- [MATERIAL FOR THIS EXERCISE]
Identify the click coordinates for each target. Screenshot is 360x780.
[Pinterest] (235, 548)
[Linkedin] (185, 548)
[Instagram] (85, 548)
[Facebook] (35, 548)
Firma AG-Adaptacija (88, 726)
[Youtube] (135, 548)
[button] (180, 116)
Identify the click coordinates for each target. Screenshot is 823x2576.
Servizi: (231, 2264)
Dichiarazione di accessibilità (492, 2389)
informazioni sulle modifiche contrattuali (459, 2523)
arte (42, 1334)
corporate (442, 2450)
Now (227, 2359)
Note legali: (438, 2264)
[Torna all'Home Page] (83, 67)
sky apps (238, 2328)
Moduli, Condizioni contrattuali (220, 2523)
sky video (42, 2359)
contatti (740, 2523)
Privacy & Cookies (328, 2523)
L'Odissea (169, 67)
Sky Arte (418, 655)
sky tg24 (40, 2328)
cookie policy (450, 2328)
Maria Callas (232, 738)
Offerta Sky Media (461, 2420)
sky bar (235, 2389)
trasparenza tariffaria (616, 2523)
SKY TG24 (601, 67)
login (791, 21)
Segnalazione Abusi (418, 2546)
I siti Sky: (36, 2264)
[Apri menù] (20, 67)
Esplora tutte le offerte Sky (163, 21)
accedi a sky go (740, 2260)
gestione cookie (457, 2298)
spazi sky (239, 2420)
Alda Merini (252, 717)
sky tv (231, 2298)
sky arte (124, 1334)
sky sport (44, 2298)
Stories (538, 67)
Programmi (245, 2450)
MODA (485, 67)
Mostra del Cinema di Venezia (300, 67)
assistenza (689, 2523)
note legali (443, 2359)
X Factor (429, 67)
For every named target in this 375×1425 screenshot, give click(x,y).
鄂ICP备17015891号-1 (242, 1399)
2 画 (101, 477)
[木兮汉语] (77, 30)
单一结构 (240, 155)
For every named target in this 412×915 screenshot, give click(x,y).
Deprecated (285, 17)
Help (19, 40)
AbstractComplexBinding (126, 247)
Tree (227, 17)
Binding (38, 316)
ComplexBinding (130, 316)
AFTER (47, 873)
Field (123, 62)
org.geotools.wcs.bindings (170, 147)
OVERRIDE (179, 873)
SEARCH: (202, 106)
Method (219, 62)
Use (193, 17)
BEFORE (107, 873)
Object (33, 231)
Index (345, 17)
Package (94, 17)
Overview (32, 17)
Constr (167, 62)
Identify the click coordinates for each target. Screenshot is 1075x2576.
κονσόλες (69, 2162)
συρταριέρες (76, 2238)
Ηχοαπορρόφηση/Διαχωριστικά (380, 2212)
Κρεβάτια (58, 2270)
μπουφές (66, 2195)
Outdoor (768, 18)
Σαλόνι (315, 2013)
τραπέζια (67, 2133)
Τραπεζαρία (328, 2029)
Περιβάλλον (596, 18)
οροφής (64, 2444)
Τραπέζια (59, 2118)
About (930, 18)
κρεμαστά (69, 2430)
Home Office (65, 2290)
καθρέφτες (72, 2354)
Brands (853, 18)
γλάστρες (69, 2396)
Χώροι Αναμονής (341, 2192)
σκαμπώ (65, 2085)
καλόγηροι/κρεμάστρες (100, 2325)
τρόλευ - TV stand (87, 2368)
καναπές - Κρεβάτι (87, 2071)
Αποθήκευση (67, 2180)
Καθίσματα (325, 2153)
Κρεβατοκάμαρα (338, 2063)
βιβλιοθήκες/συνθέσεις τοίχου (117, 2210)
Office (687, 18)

- [WHAT IS EXPECTED]
Output the listing once more. Leave each word as it stands.

- [OUTPUT BELOW]
Identify the click coordinates for each target. Screenshot is 360x780.
[Pinterest] (235, 548)
[Linkedin] (185, 548)
[Instagram] (85, 548)
[Facebook] (35, 548)
Firma AG-Adaptacija (88, 726)
[Youtube] (135, 548)
[button] (180, 116)
Identify the click coordinates for each target. Screenshot is 823x2576.
Servizi: (231, 2264)
Dichiarazione di accessibilità (492, 2389)
informazioni sulle modifiche contrattuali (459, 2523)
arte (42, 1334)
corporate (442, 2450)
Now (227, 2359)
Note legali: (438, 2264)
[Torna all'Home Page] (83, 67)
sky apps (238, 2328)
Moduli, Condizioni contrattuali (220, 2523)
sky video (42, 2359)
contatti (740, 2523)
Privacy & Cookies (328, 2523)
L'Odissea (169, 67)
Sky Arte (418, 655)
sky tg24 (40, 2328)
cookie policy (450, 2328)
Maria Callas (232, 738)
Offerta Sky Media (461, 2420)
sky bar (235, 2389)
trasparenza tariffaria (616, 2523)
SKY TG24 (601, 67)
login (791, 21)
Segnalazione Abusi (418, 2546)
I siti Sky: (36, 2264)
[Apri menù] (20, 67)
Esplora tutte le offerte Sky (163, 21)
accedi a sky go (740, 2260)
gestione cookie (457, 2298)
spazi sky (239, 2420)
Alda Merini (252, 717)
sky tv (231, 2298)
sky arte (124, 1334)
sky sport (44, 2298)
Stories (538, 67)
Programmi (245, 2450)
MODA (485, 67)
Mostra del Cinema di Venezia (300, 67)
assistenza (689, 2523)
note legali (443, 2359)
X Factor (429, 67)
For every named target in this 375×1425 screenshot, give click(x,y).
鄂ICP备17015891号-1 (242, 1399)
2 画 (101, 477)
[木兮汉语] (77, 30)
单一结构 (240, 155)
For every named target in this 412×915 screenshot, give click(x,y).
Deprecated (285, 17)
Help (19, 40)
AbstractComplexBinding (126, 247)
Tree (227, 17)
Binding (38, 316)
ComplexBinding (130, 316)
AFTER (47, 873)
Field (123, 62)
org.geotools.wcs.bindings (170, 147)
OVERRIDE (179, 873)
SEARCH: (202, 106)
Method (219, 62)
Use (193, 17)
BEFORE (107, 873)
Object (33, 231)
Index (345, 17)
Package (94, 17)
Overview (32, 17)
Constr (167, 62)
Identify the click coordinates for each target. Screenshot is 1075x2576.
κονσόλες (69, 2162)
συρταριέρες (76, 2238)
Ηχοαπορρόφηση/Διαχωριστικά (380, 2212)
Κρεβάτια (58, 2270)
μπουφές (66, 2195)
Outdoor (768, 18)
Σαλόνι (315, 2013)
τραπέζια (67, 2133)
Τραπεζαρία (328, 2029)
Περιβάλλον (596, 18)
οροφής (64, 2444)
Τραπέζια (59, 2118)
About (930, 18)
κρεμαστά (69, 2430)
Home Office (65, 2290)
καθρέφτες (72, 2354)
Brands (853, 18)
γλάστρες (69, 2396)
Χώροι Αναμονής (341, 2192)
σκαμπώ (65, 2085)
καλόγηροι/κρεμάστρες (100, 2325)
τρόλευ - TV stand (87, 2368)
καναπές - Κρεβάτι (87, 2071)
Αποθήκευση (67, 2180)
Καθίσματα (325, 2153)
Κρεβατοκάμαρα (338, 2063)
βιβλιοθήκες/συνθέσεις τοίχου (117, 2210)
Office (687, 18)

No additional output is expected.